After meeting each other during the film project, Woods announced his engagement to 23-year-old actress Melissa Lahlitah Crider in 1997, but their wedding was later called off, and they broke up in 2000.

==Plot==
Paul Clark and his children, Hilary and Bobby, are really down-hearted after the death of Jane, Paul's wife. After seventeen years of happy suburban marriage, Paul loses Jane to a heart attack, and is left alone to raise their two children. Paul also runs a couple of sporting-goods stores with his younger brother Charlie. Hilary needs advice on birth control, Bobby blames himself for his mother's having gone away, and Paul sleepwalks through his loss. This is until Mary Parker enters his life. A former tennis star who is now an agent and promoter of active athletes, something about Paul's courtliness attracts Mary, who never had time for childhood or marriage. She sends him Barry Bonds, the San Francisco Giants MVP outfielder, to sign baseballs at the sporting-goods store, and in return Paul sends her a pair of shoes. Soon they meet for coffee, listen to Mozart and have dinner, where they soon decide to live together. This appears to be very difficult as their characters are totally different, and so are their lifestyles. Mary is continuously reminded of the deceased Jane, where the children do not take well to their new stepmother. The film focuses on the struggle to make a new life after the experience of death and grief.

==Cast==
- James Woods as Paul Clark
- Anne Archer as Mary Parker
- Melissa Lahlitah Crider as Hilary Clark
- Graham Beckel as Charlie
- Diane D'Aquila as Marion
- Keegan MacIntosh as Bobby Clark
- Barry Bonds as himself
- Jeff Irvine as Paressi
- Carrie Cain-Sparks as Gemma
- Eric Keenleyside as Frank
- Terence Kelly as the Judge
- Fred Henderson as the Tailored Man
- Austin Basile as Peter
- Debbie Podowski as Woman #1
- Donna Yamamoto as Woman #2
- Lossen Chambers as Mary's Assistant
- Gabrielle Miller as the Girl
- Mike McCormack as the Football Player
- Robyn Driscoll as the Limo Driver
- Diana Stevan (uncredited)

==Reception==
Upon release, New York Magazine gave the film a favorable review and wrote, "In the agreeable "Jane's House", what's so agreeable may be all those elements of the routine TV movie of the week that this one omits. There is neither stalking nor incest, not a single traumatic secret, nobody dies on-camera, and absolutely nothing is explained, sanctioned or abhorred by a lawyer of therapist. "Jane's House" aspires to a troubled, Laurie Colwin sort of sweetness, and achieves it. None of the story would be remarkable except for the quiet performance of James Woods. After so much raw meat, this is vegetarian James Woods: baffled, decent, tentative, nostalgic, romantic, domestic. As his suffering was sotto voce, almost parenthetical, so his brand-new love is a hum, not a crescendo. Instead of raging, he accommodates. All the competitive edges belong to Anne Archer. In an odd (and affecting) reversal of traditional roles, once they all move out of their suburban memory palace, Woods will be the wife in his second marriage. I'm not saying "Jane's House" has anything so radical in mind. But in the hesitations of his portrayal, Woods leaves us room to imagine all kinds of things. For once, we aren't bullied."

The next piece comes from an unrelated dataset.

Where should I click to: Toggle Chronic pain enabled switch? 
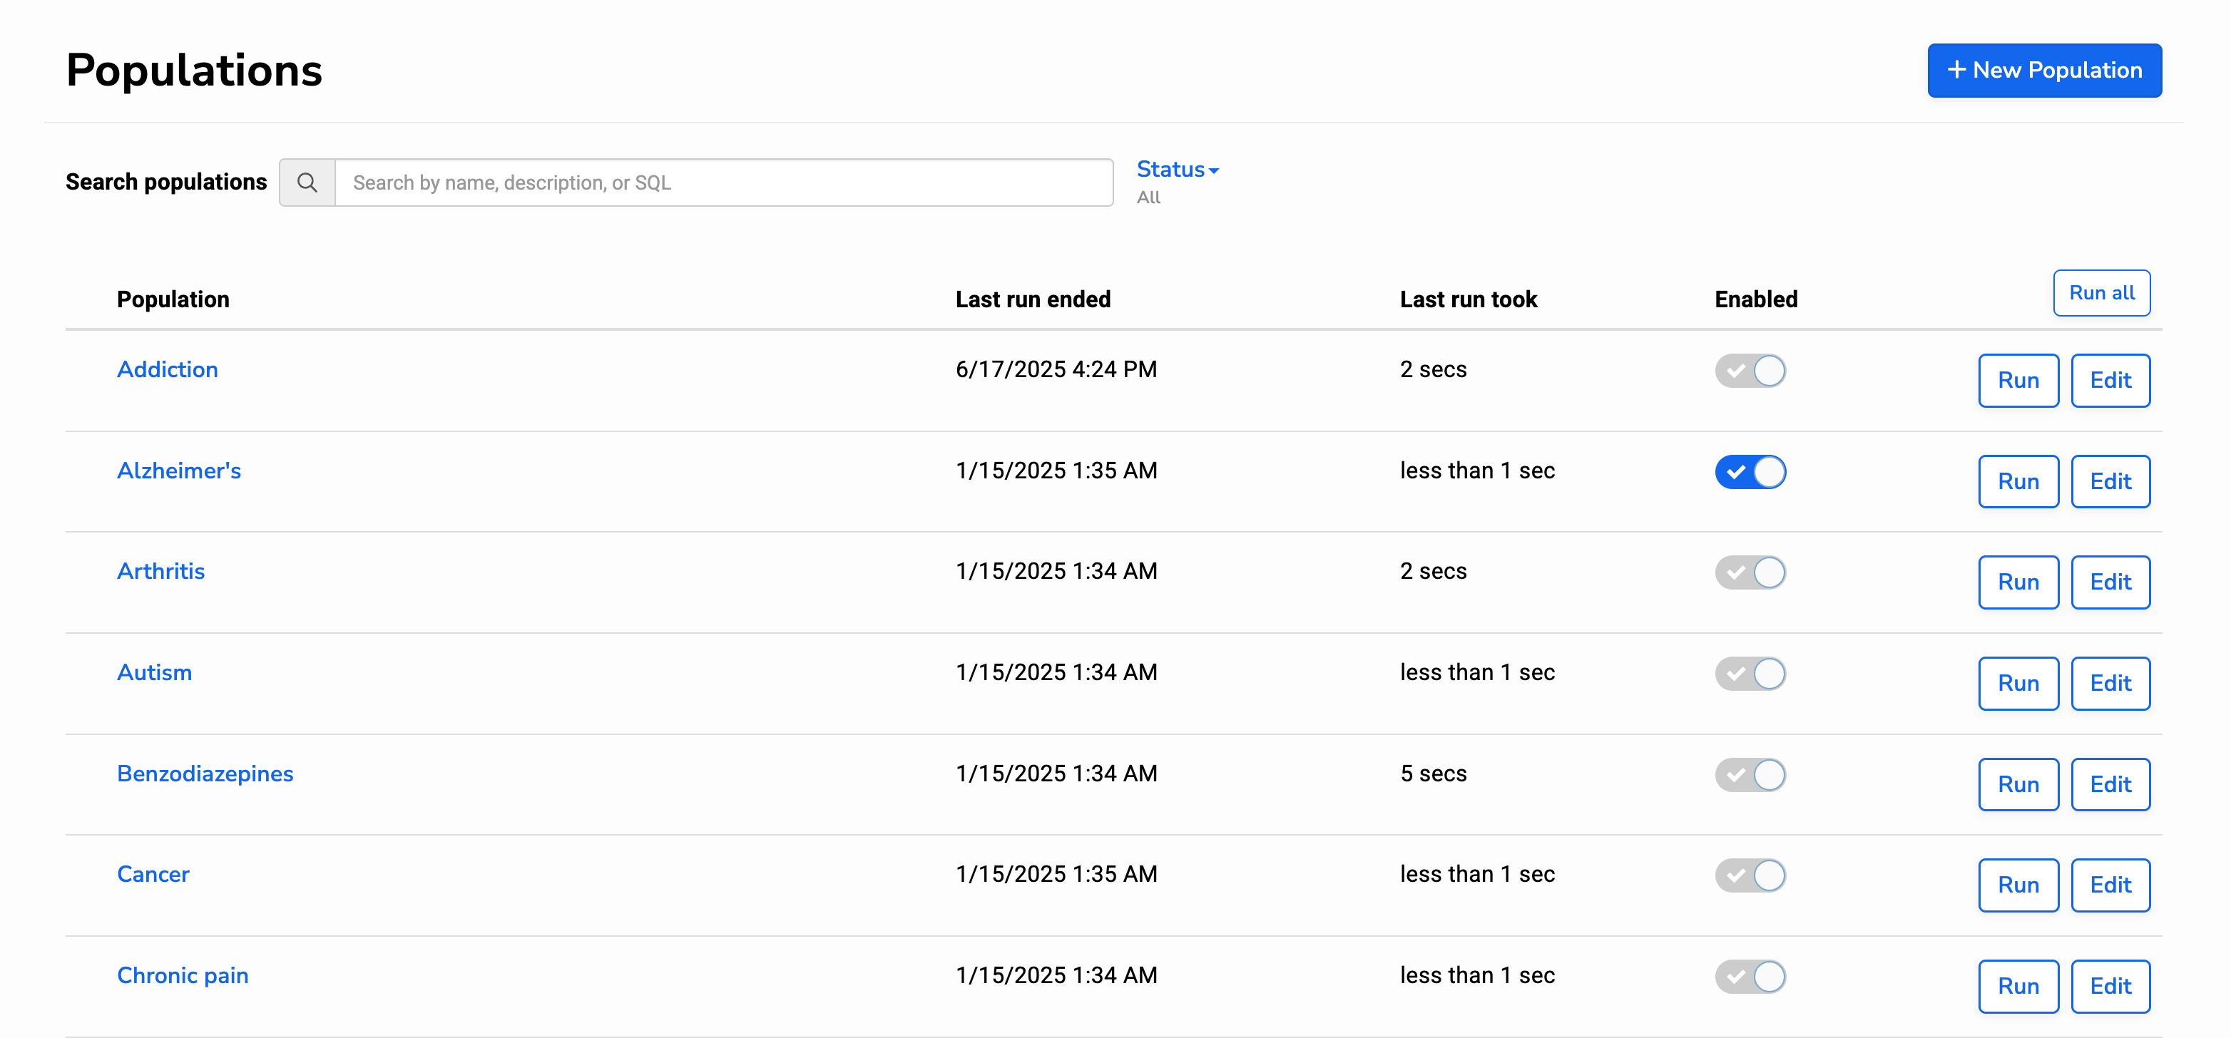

Upon the film's original broadcast, the Observer-Reporter gave the film three out of five stars, also writing a review under the headline "Woods, Archer outstanding in 'Jane's House'." The review stated, "Two exceptional performances raise the soap opera plot to a higher level. The "Jane" of the title is James Woods' dead wife, who apparently was a "one of a kind" person who could do it all. Woods meets Ann Archer, a woman with a lot to offer, and they marry. But it's an uphill climb for Archer to befriend Jane's two children and to overcome the dead woman's indelible image. The writing is never mawkish, and the two leads are so good they almost make you forget you've seen this story a hundred times before."

Chicago Sun-Times gave the film three out of five stars upon release, stating "James Woods softens his image in "Jane's House," a three star love story airing from 8 to 10p.m. Sunday on Channel 2. The intense actor takes a gentler approach to his role as a Long Island sporting goods retailer, still mourning his wife a year after her death."